YOUR TASK
Which lines in the records below hold the word "KLEINE"? Copy each of them.

========================================================================

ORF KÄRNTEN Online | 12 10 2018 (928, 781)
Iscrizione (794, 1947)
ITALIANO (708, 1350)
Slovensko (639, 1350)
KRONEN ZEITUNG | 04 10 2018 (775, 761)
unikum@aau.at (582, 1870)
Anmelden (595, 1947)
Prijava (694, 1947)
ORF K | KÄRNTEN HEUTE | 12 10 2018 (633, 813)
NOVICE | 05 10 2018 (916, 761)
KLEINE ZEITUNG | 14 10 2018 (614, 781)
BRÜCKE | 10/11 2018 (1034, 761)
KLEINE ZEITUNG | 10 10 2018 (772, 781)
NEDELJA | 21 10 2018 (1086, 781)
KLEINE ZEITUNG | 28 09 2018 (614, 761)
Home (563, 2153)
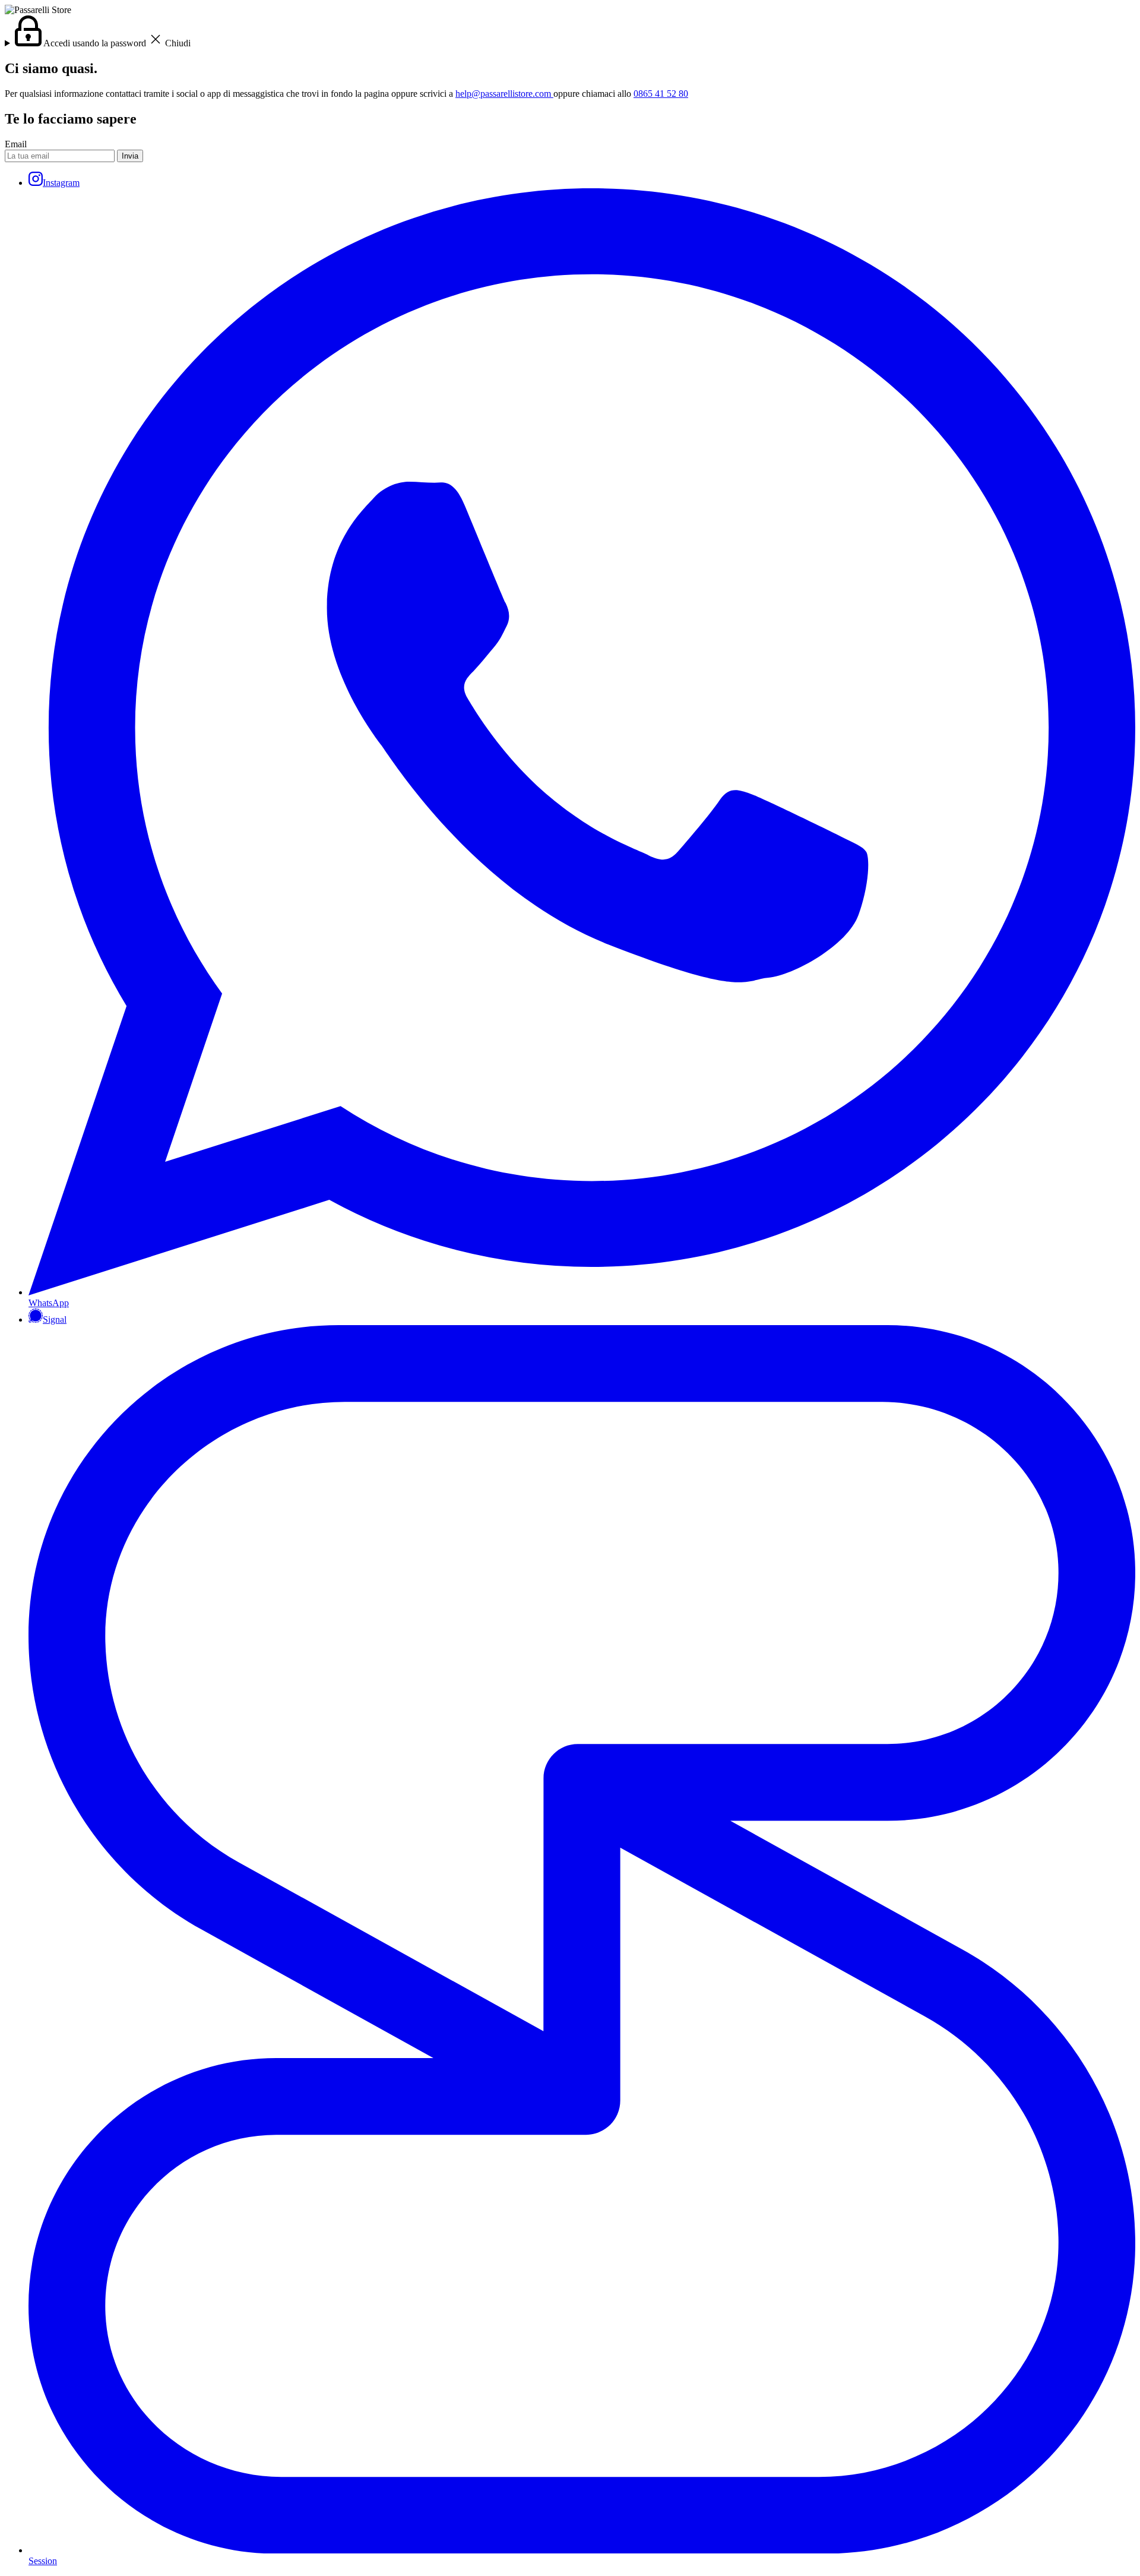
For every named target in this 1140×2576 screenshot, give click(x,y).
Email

========================================================================

TASK SOLUTION
KLEINE ZEITUNG | 14 10 2018 (614, 781)
KLEINE ZEITUNG | 10 10 2018 (772, 781)
KLEINE ZEITUNG | 28 09 2018 (614, 761)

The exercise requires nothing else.